-- Main.atsareg - 15 Jan 2007
DIRAC 3 Discussion Pages
During the last week of 2006 we have held a workshop to outline the next generation DIRAC 3 project,
its main trends, features and organization. This page is devoted to the summary of the discussions. The
page is meant to be dynamic to reflect the outcome of the ongoing discussions.
The summary is organized in several topics which are corresponding to the subsections below. Each subsection has
a convener whose responsibility is to collect and objectively present the outcome of the relevant discussions. Conveners
are formulating the decisions taken by consensus and present discussion points where opinions differ. The objectivity
of the conveners is important for these discussions.
Project Organization
Convener: Andrei Tsaregorodtsev
Code Packaging
Code packaging has several issues:
- structure of the CVS repository reflecting the functional decomposition of the DIRAC code;
- definition of the package dependencies;
- dealing with compiled (C++) code ;
- defining package responsibilities.
The proposed structure is shown below. This is a subject to discussions and other proposals were already made. The main principle is that the same
directory structure should be maintained in the CVS repository, in the DIRAC distribution (complete or partial) and in the development environment
at least for what concerns the python code part. In the development environment direct check-in to the CVS repository must be possible. The import
statements should not depend on the development or production environments.
CVSROOT/<CMT>
/doc
/scripts
/etc
/python/contrib
/WorkflowLibrary/Modules
/Steps
/Workflows
/DIRAC/Core/Utilities
/DISET
/Workflow
/Logger
/DataAccess/Storage
/ReplicaManager
/FileCatalog
/WMS/Service
/Agent
/DB
/Client
/DMS/Service
/Agent
/DB
/Client
/ProdMgmt/Service
/Agent
/DB
/Client
/VObox/Service
/Agent
/DB
/Client
/Information/Service
/Agent
/DB
/Client
/Resources/Storage
/Computing
/Interface/API
/DIRAC-shell
/Web
Discussion Points
- The high level structure of the CVS repository
- The relation between the CVS repository structure and the release procedure
- Python code packaging
Release Procedure
The proposed DIRAC release procedure consists of several steps described below. We distinguish development and production releases.
The procedure below concerns the production release. The release procedure should be as simple as possible with most of the emphasis
on testing and documenting.
- The upcoming release is announced by the release manager/project coordinator to the project package developers.
- The developers of the DIRAC packages are committing to CVS the code which should be included into the release. The code for the release will be taken from the CVS Header revision by default. The package developers can mark the code to be released with a CVS tag if the Header revision is not the right choice. The tag is communicated to the release manager. The package release notes are are provided to the release manager.

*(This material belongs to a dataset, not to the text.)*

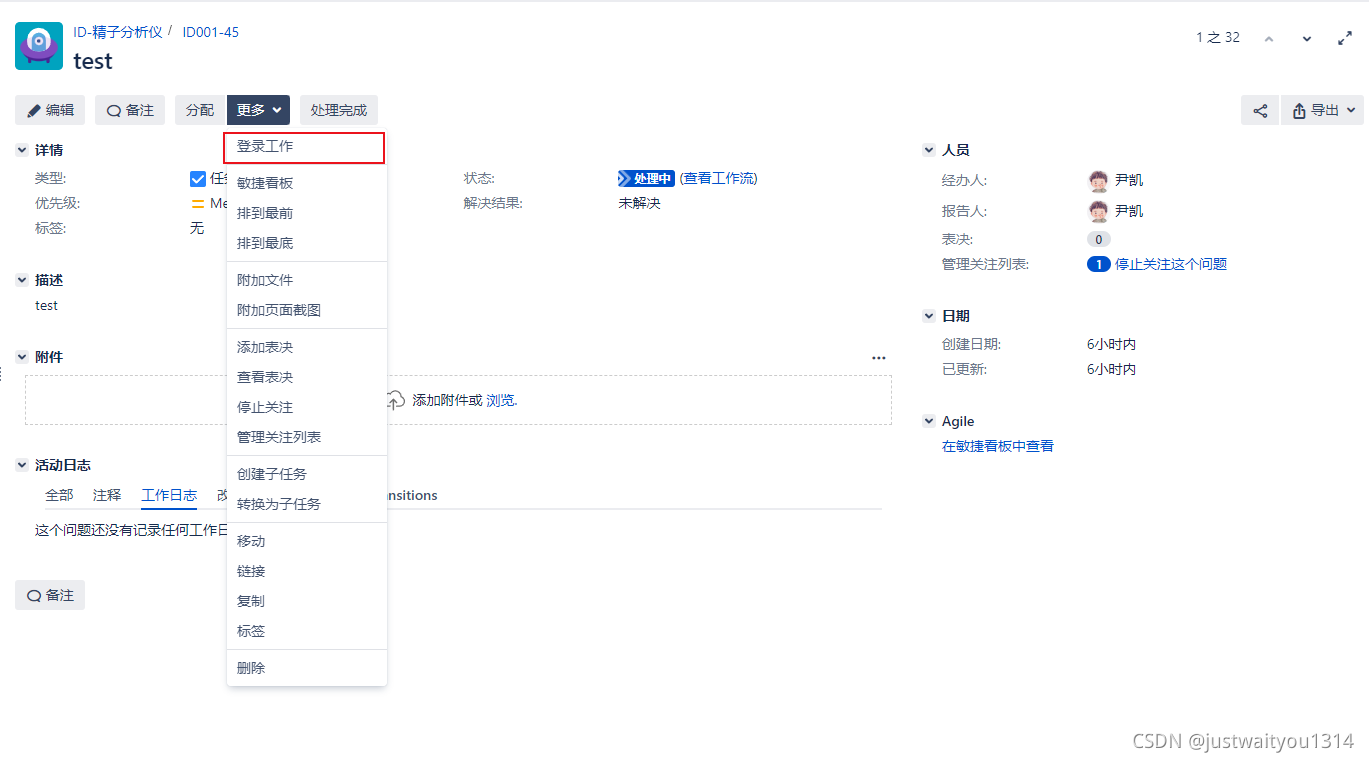Viewport: 1369px width, 762px height.
Task: Open the attachment overflow '...' icon
Action: [878, 357]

- The code for all packages is collected on the machine of the release manager and tagged with the release tag of a kind vXXXrXXX.
- The binary code is compiled using the CMT build system for the architectures in use by the LHCb/DIRAC project.
- The release notes are compiled by the release manager and added to the doc/release.notes file. The Epydoc code documentation is compiled and made available on the DIRAC Project Web pages.
- The distribution tar file is built.
- The new release is installed on the Test system from the distribution tar file. The distribution tar file is placed in the distribution area. The Test system is configured to pick up the new release for the Worker Node installation.
- The tests are carried out with real jobs affecting all the subsystems.
- After the tests confirm the validity of the released code, the release is announced to the DIRAC developers and other relevant mailing lists.
- The release is installed in the CERN release area to be used by the DIRAC clients.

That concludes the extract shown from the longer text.